Brow-Rose explained that her writing provided her a means of expressing herself, something the retreat taught her directly.
“I learned that I’m not like everybody else and when I go to talk about my feelings I can’t do it the same way everybody else does,” she said.
“Most people can talk about them, I can’t talk about them. They all get written down and if I want to show you what I’m feeling, I’m going to show you through a journal because I can’t physically tell you.”
Samantha Stone is another longtime participant at the retreat. She said the camp provides girls with supports and direction they might not otherwise have access to.
“I feel like if this wasn’t here, there’d be so many girls right now around this area just kind of sitting there, not knowing what to do with life,” Stone said.
“I feel like this camp literally shows people how to be loved, how to feel loved, and how to find your passion. Like Renée said, she built this camp because she loved singing and that helped her be who she was,” Stone added.
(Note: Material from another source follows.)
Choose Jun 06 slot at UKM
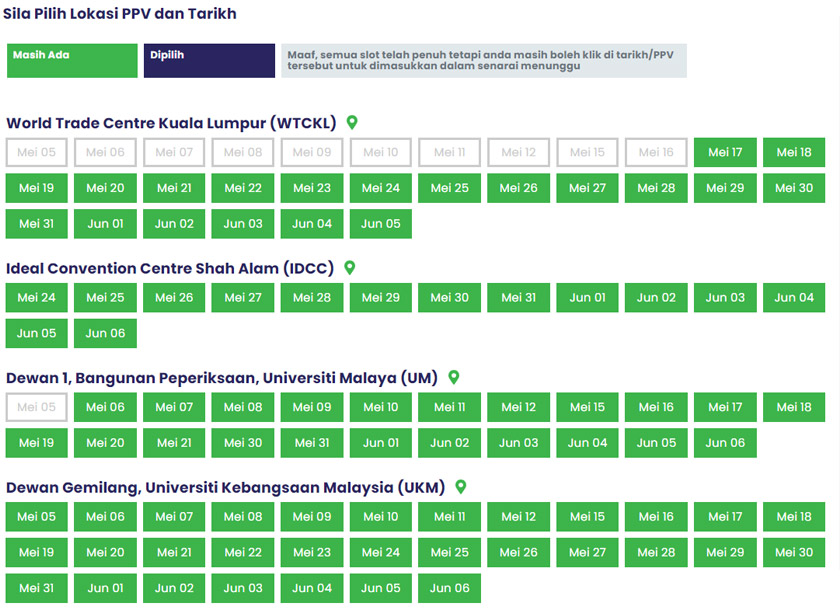Viewport: 840px width, 614px height. coord(449,588)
“I love art, I love writing, Harleigh’s been writing for like, ever. I follow her Instagram page of her writing and stuff and this is one of the reasons she writes. Some of the girls really love art and they come here and they’re just like ‘yeah, I want to do art, this is something I’m good at,'” she continued.
“It makes them feel better so I feel like if this wasn’t a thing, then girls would just feel lost,” added Stone.
Isabelle Meeks wasn’t old enough to attend the retreat last year, but was able to register and attend for the first time this year. On her second day of camp ever, she shared why she thought it mattered.
“It’s all about self-esteem and self-esteem is very important,” Meeks said.
“And I think everyone should be able to believe in themselves and think they’re awesome.”
Martin-Brown isn’t exactly sure what the future holds for “I Am Awesome,” but said it will likely continue for as long as there is both the interest from the girls who attend, and the support from the women who help to run it.
“I don’t really know where we’re going,” she said.
“I didn’t really have a vision when we started, but there’s a need and my team keeps coming back . . . They don’t leave me. Maybe they’re scared, or maybe they just really believe in the program, or maybe it’s a bit of both, I don’t know.”